[Stored entries]
##########

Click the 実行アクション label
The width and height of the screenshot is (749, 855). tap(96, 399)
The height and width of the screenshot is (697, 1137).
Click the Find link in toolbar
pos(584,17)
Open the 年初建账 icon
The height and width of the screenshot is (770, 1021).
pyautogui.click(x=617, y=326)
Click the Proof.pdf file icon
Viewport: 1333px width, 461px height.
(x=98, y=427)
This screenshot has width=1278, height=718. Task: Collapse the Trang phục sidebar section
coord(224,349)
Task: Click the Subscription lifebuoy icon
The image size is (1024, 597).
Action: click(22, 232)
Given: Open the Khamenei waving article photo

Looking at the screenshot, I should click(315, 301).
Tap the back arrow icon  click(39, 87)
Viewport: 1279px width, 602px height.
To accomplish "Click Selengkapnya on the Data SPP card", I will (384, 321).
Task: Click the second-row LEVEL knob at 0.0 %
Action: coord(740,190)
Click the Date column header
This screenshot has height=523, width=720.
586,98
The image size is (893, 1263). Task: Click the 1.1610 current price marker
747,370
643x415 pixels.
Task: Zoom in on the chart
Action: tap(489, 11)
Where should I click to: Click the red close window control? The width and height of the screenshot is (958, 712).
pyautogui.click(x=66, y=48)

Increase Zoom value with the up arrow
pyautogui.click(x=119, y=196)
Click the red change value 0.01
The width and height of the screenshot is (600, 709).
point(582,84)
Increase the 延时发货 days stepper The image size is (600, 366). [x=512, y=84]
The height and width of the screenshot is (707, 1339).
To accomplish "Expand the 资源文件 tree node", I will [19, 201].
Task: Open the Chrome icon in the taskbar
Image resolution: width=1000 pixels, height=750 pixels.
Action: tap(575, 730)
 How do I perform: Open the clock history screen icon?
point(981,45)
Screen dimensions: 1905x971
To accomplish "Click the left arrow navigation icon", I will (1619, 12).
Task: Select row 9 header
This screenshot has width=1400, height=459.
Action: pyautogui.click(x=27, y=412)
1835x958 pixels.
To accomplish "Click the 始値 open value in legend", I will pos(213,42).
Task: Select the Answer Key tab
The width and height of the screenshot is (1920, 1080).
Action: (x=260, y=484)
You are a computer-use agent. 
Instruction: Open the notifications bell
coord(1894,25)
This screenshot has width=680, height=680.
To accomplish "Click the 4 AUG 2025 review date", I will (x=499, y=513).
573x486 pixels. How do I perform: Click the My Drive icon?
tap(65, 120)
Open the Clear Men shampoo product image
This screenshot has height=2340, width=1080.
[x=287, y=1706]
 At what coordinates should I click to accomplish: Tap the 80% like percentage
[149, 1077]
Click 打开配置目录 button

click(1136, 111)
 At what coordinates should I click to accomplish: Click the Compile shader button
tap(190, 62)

##########

* [Work instruction]:
Repeat each entry above exactly as it appears.

* [Result for this task]:
Click the 実行アクション label
The width and height of the screenshot is (749, 855). tap(96, 399)
The height and width of the screenshot is (697, 1137).
Click the Find link in toolbar
pos(584,17)
Open the 年初建账 icon
The height and width of the screenshot is (770, 1021).
pyautogui.click(x=617, y=326)
Click the Proof.pdf file icon
Viewport: 1333px width, 461px height.
(x=98, y=427)
This screenshot has width=1278, height=718. Task: Collapse the Trang phục sidebar section
coord(224,349)
Task: Click the Subscription lifebuoy icon
The image size is (1024, 597).
Action: click(22, 232)
Given: Open the Khamenei waving article photo

Looking at the screenshot, I should click(315, 301).
Tap the back arrow icon  click(39, 87)
Viewport: 1279px width, 602px height.
To accomplish "Click Selengkapnya on the Data SPP card", I will (384, 321).
Task: Click the second-row LEVEL knob at 0.0 %
Action: coord(740,190)
Click the Date column header
This screenshot has height=523, width=720.
586,98
The image size is (893, 1263). Task: Click the 1.1610 current price marker
747,370
643x415 pixels.
Task: Zoom in on the chart
Action: tap(489, 11)
Where should I click to: Click the red close window control? The width and height of the screenshot is (958, 712).
pyautogui.click(x=66, y=48)

Increase Zoom value with the up arrow
pyautogui.click(x=119, y=196)
Click the red change value 0.01
The width and height of the screenshot is (600, 709).
point(582,84)
Increase the 延时发货 days stepper The image size is (600, 366). [x=512, y=84]
The height and width of the screenshot is (707, 1339).
To accomplish "Expand the 资源文件 tree node", I will [19, 201].
Task: Open the Chrome icon in the taskbar
Image resolution: width=1000 pixels, height=750 pixels.
Action: tap(575, 730)
 How do I perform: Open the clock history screen icon?
point(981,45)
Screen dimensions: 1905x971
To accomplish "Click the left arrow navigation icon", I will (1619, 12).
Task: Select row 9 header
This screenshot has width=1400, height=459.
Action: pyautogui.click(x=27, y=412)
1835x958 pixels.
To accomplish "Click the 始値 open value in legend", I will pos(213,42).
Task: Select the Answer Key tab
The width and height of the screenshot is (1920, 1080).
Action: (x=260, y=484)
You are a computer-use agent. 
Instruction: Open the notifications bell
coord(1894,25)
This screenshot has width=680, height=680.
To accomplish "Click the 4 AUG 2025 review date", I will (x=499, y=513).
573x486 pixels. How do I perform: Click the My Drive icon?
tap(65, 120)
Open the Clear Men shampoo product image
This screenshot has height=2340, width=1080.
[x=287, y=1706]
 At what coordinates should I click to accomplish: Tap the 80% like percentage
[149, 1077]
Click 打开配置目录 button

click(1136, 111)
 At what coordinates should I click to accomplish: Click the Compile shader button
tap(190, 62)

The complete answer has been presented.